In contrast, authoritarian governments have less need to respond to either popular opinion or vested interests and hence can more readily base their decision on criteria of economic rationality. They are better able to make long-run plans than are democratic governments tied to electoral cycles; and have greater centralization of power that facilitates the implementation of reforms.

World Bank Policy Research Working Paper, 2016

Now comes the twist – this same World Bank paper goes ahead and analyzes 140+ countries to see if data supports this hypothesis and the answer is – NO! There is in fact robust evidence for a positive link between democracy and growth-enhancing reforms. A move from below-average to above-average level of democracy for example, increases the probability of reform by 20% +

Source: World Bank

Another paper from 2010 had a similar conclusion. The authors plotted a) the global democratic index from 1960 to 2004 and b) reform index for the same period (feel free to read up on how these indices were calculated in the linked paper). Almost always, the two graphs matched – implying that the more democratic the world gets, more reforms happen.

Now this is just a correlation, so causation may be debated but what the above charts show, is still significant – a belief that ‘hard reforms’ happen better in non-democratic setups is not backed by any statistical evidence.
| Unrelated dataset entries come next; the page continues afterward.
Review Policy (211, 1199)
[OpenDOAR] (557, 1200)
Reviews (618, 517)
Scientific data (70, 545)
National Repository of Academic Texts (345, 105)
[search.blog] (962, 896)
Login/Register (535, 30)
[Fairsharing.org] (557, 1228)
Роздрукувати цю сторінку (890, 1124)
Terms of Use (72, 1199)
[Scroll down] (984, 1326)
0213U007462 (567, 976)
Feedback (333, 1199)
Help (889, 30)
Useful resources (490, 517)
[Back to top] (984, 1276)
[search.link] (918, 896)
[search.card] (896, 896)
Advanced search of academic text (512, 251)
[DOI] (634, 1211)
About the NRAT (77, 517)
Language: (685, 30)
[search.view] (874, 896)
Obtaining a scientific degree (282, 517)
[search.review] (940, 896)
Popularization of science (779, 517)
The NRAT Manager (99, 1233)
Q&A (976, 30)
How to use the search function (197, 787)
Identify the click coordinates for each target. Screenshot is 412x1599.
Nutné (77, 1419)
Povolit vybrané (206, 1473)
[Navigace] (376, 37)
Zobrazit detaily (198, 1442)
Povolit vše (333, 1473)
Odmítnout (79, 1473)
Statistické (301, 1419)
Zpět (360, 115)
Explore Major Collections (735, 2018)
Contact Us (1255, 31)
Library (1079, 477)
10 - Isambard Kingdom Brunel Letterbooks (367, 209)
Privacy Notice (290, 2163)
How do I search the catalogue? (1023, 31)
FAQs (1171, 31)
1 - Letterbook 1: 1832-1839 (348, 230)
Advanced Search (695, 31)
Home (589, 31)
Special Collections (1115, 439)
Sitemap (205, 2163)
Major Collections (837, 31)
So now we know the link between democracy and reforms. What about growth? Do democratic countries grow faster? Data says – yes. Below is a graph from a study by MIT, published last year.

So even when data doesn’t justify less democracy for the sake of better reforms / growth, why do some folks believe so? Amitabh Kant may have an agenda but what about the startup founder who is extremely rational and wouldn’t last in the industry if he didn’t rely on hard data to make business decisions (his company has been doing good)?

In the same conversation that I mentioned earlier, he narrated to me the story of chewing-gum ban in Singapore that was brought in at a time when miscreants were using the gum to block metro doors. He remarked how radical changes like the chewing-gum ban are so difficult to introduce in a democracy like India. But what he was telling me was a story – one that fed his intuitive idea of how the world probably works (by focusing on exceptions than what usually happens).

There is a deep gap between our thinking about statistics and our thinking about individual cases.

[…]

…even compelling causal statistics will not change long-held beliefs rooted in personal experience.

Daniel Kahneman – Thinking, Fast & Slow

The “China growth story” is another example that makes it easy for many to resist looking at the aggregate global evidence. It is easier to give in to the urge to conclude that democracy in general comes in the way of reforms / growth without asking – is China an exception or a rule? Has China grown in spite of democracy or because of its absence? Most of us never ask these questions; we simply form our opinions and beliefs based on stories that sound reasonable and once the opinion is formed, data becomes irrelevant – stories are all that remain.